======== SOURCE EXTRACT

Even with its difficulties, Duncan said he prefers being independent.
“I like calling my own shots. There used to be great opportunity to make money. If you took the risk, you could generally get the reward. I always liked negotiating with packers. I always enjoyed being in charge of my own destiny. Maybe that just suits my personality better,” he said.
Duncan has spoken up about the need for price discovery and market transparency, a hot topic in 2020 and one that continues to be at the top of the priority list for the livestock industry.
“I think there’s movement to level the playing field. I just don’t know who’s going to be left by that time, if and when we can get it leveled,” he said.
Duncan said his family and faith are his foundations, whether he’s working on the farm or on the road on behalf of Illinois Farm Bureau. He and wife Kelly will celebrate the 40th anniversary of their first date this fall. They were married in 1988 and have four children.
It’s a source of pride for Duncan that all of his children are either involved in the farming operation or connected to agriculture. Duncan’s son, Levi, and his wife, Lydia, farm with him.
His daughter, Sara, and her husband, Carl, live nearby, and Sarah does bookkeeping for Brian and also works on a dairy farm near Forreston. His daughter, Emma, and her husband, Danny, and their daughter, Ivy, live in Freeport. Emma works as the head bookkeeper for her father.
Brian and Kelly’s youngest daughter, Molly, is a junior studying agronomy with an environmental emphasis, at the University of Illinois. Duncan laughs that Molly “inherited the crazy ag policy gene” from him.
“She really likes policy and politics, but she likes farming and agronomy, so we’ll see where that takes her,” he said.
All of their children were homeschooled by Kelly until they left for college.
“We’ve had a lot of fun adventures as a family with that,” Duncan said.
He also attributes the family’s strong religious faith. He serves as a ruling elder at Forreston Grove Church near Forreston.
Duncan started farming after graduating from Sauk Valley Community College with a degree in social science.
“I’m really proud of that institution. I’m fortunate to be able to give something back and serve on the SVCC board of trustees,” he said.

================

*HOW TO COMPLETE THIS TASK*.
According to the profile of Duncan, what did he study at Sauk Valley Community College?

======== DATA SECTION

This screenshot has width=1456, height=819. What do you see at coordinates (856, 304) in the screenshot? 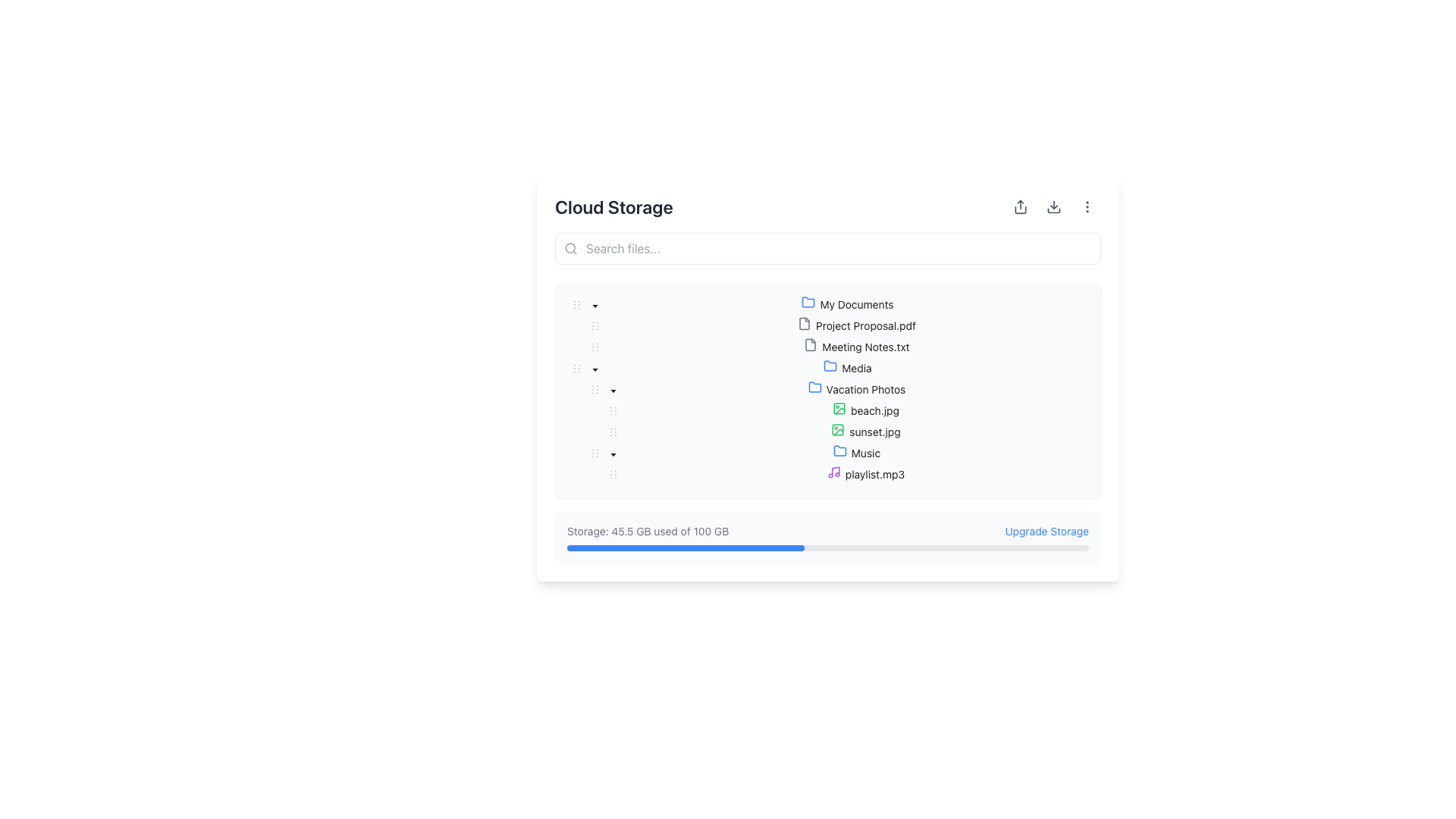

================
======== DATA SECTION

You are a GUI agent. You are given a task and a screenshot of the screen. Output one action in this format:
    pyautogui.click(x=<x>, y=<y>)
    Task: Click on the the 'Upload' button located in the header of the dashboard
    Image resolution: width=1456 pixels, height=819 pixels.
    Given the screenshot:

================

*ANSWER TO THE PROBLEM*.
Social science.